■ Problem statement ■
Copy out each line below verbatim, skipping any picture.

■ Data for this task ■
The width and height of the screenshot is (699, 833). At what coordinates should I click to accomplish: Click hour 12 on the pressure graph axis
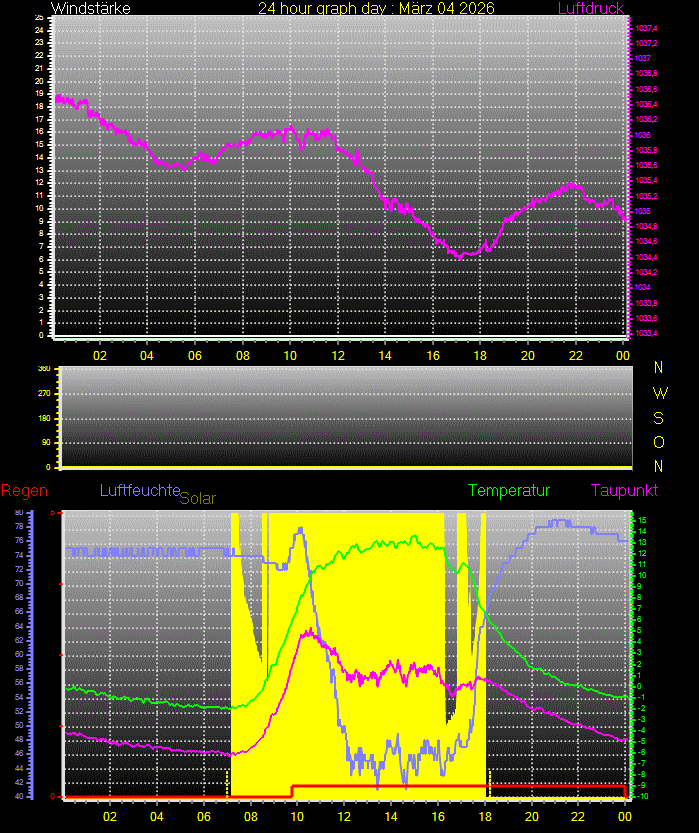(x=337, y=355)
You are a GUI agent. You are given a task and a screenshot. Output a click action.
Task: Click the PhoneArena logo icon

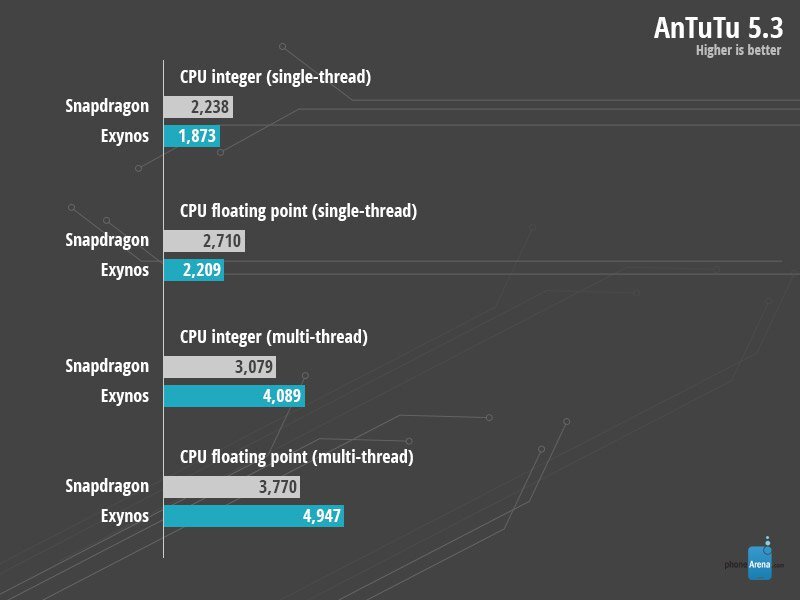[766, 562]
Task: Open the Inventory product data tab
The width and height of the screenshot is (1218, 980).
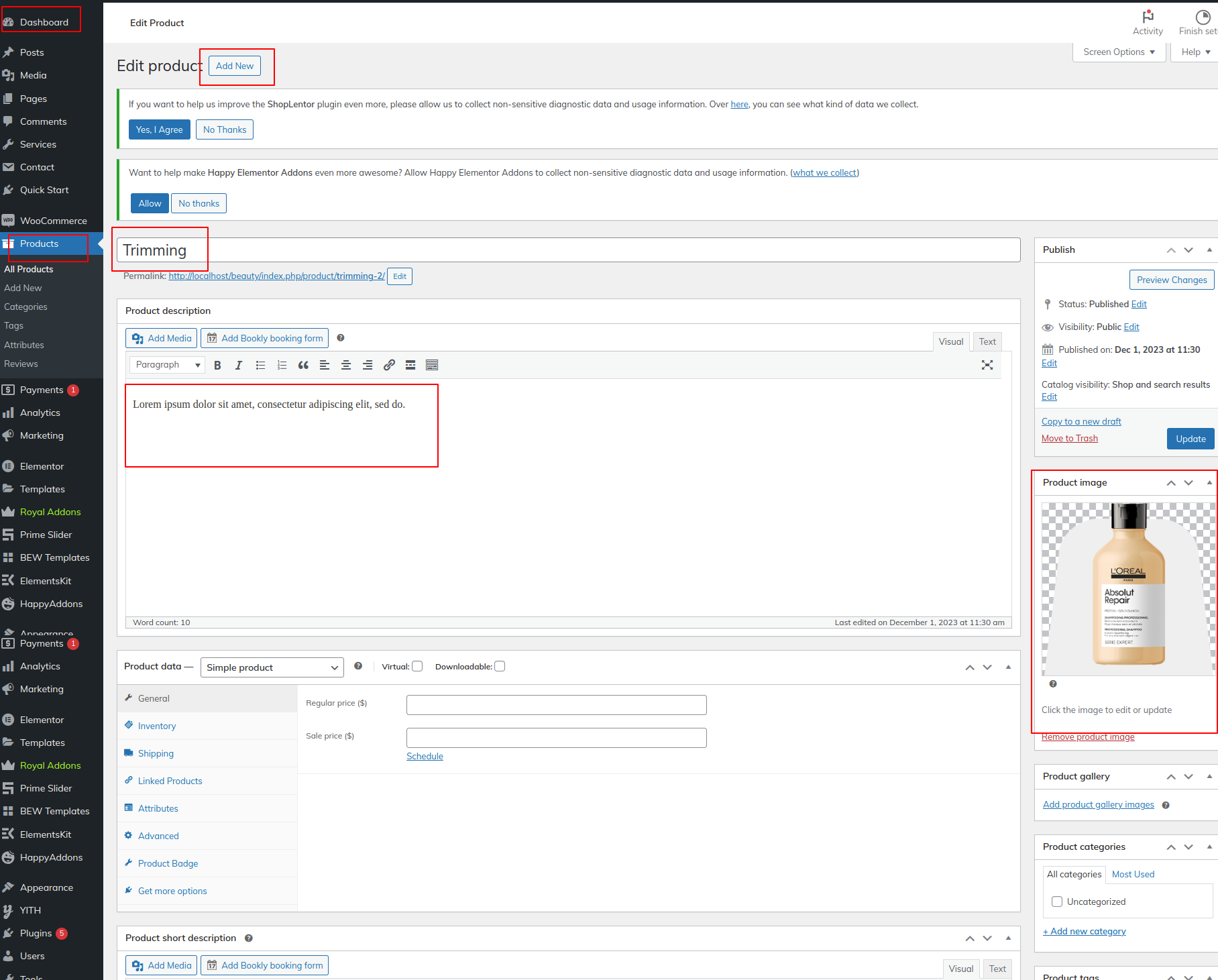Action: tap(157, 726)
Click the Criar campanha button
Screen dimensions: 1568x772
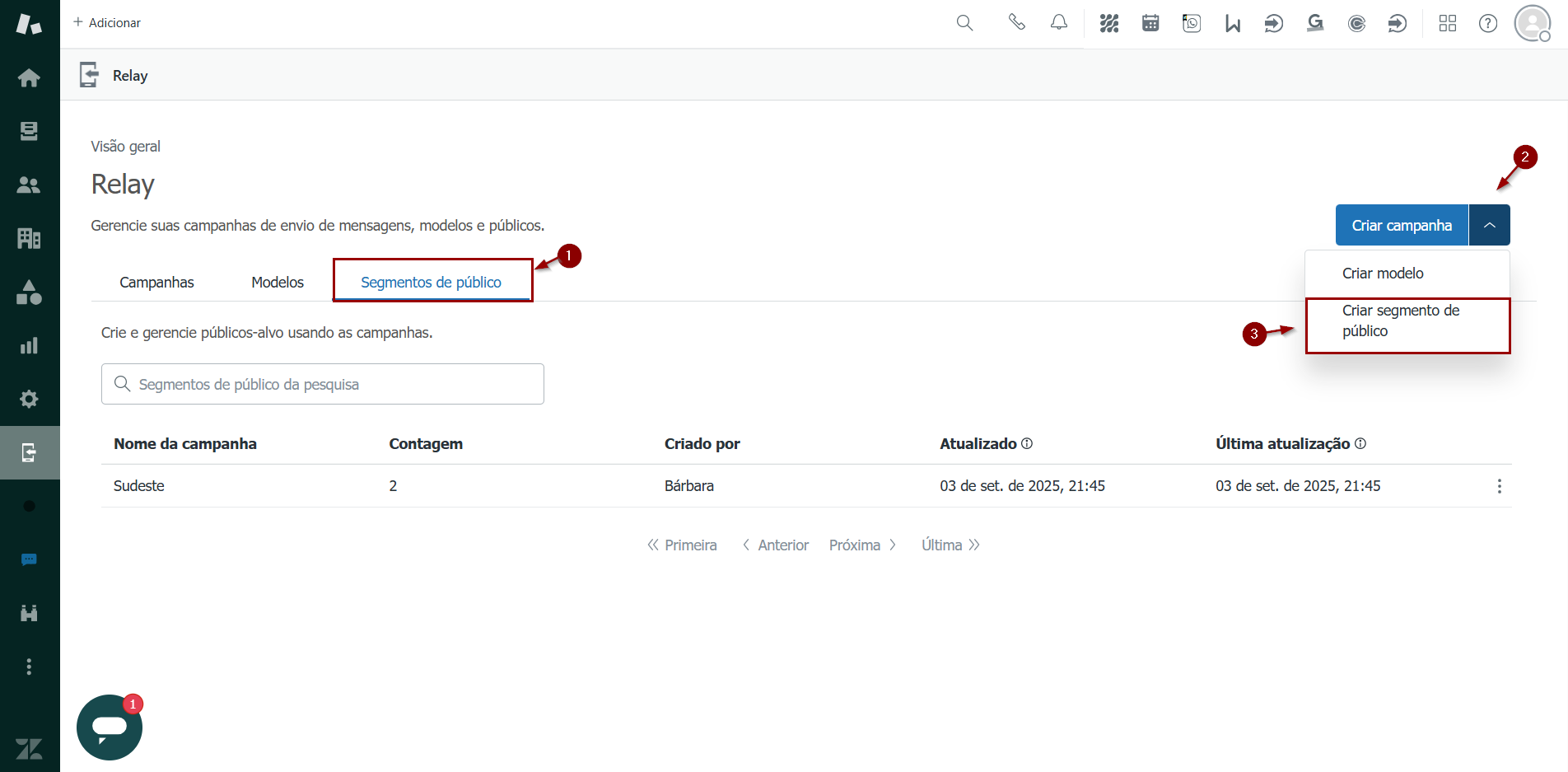coord(1401,225)
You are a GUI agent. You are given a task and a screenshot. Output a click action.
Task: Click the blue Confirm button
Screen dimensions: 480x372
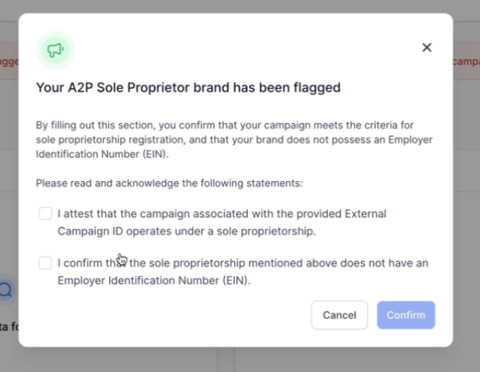tap(406, 315)
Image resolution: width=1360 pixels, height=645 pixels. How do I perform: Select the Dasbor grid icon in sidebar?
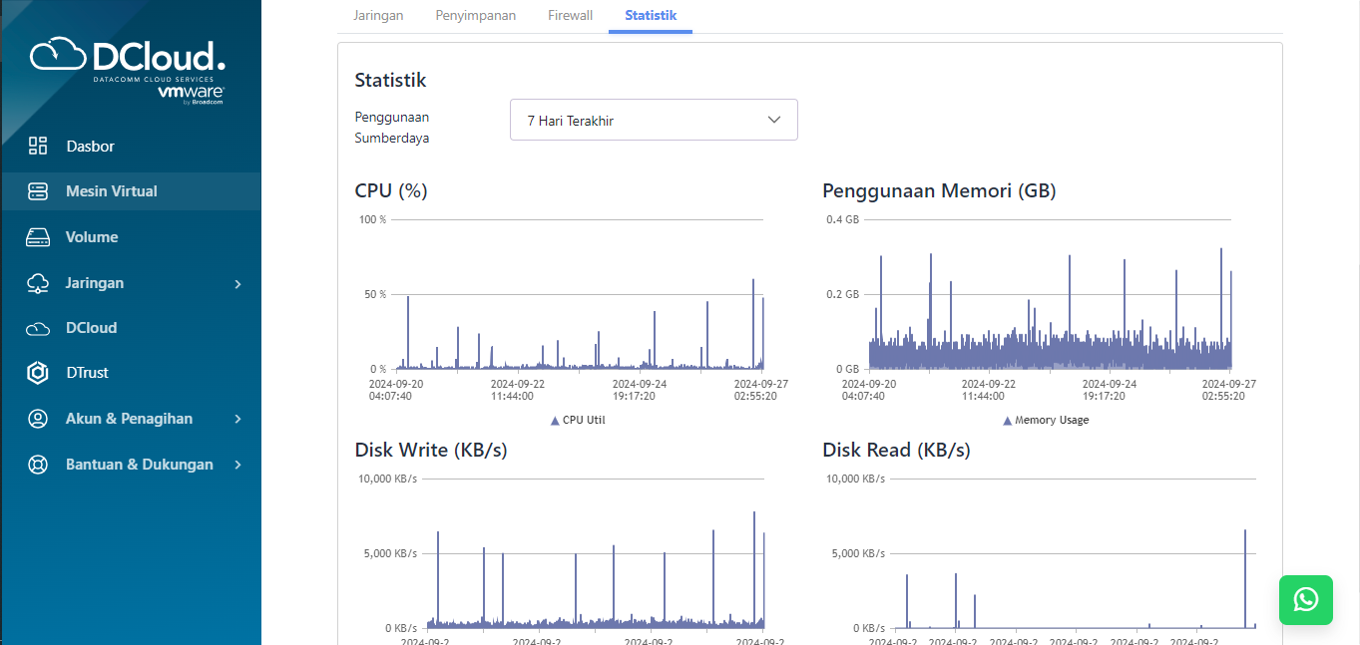(x=38, y=145)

■ Solution for this problem ■
The width and height of the screenshot is (699, 833). At what coordinates should I click to accomplish: Click hour 12 on the pressure graph axis
(x=337, y=355)
You are a GUI agent. You are given a task and a screenshot. Output a click action.
Task: Click the PhoneArena logo icon

[766, 562]
Task: Open the Inventory product data tab
The width and height of the screenshot is (1218, 980).
Action: tap(157, 726)
Click the Criar campanha button
Screen dimensions: 1568x772
coord(1401,225)
You are a GUI agent. You are given a task and a screenshot. Output a click action.
Task: Click the blue Confirm button
Screen dimensions: 480x372
tap(406, 315)
Image resolution: width=1360 pixels, height=645 pixels. How do I perform: Select the Dasbor grid icon in sidebar?
(x=38, y=145)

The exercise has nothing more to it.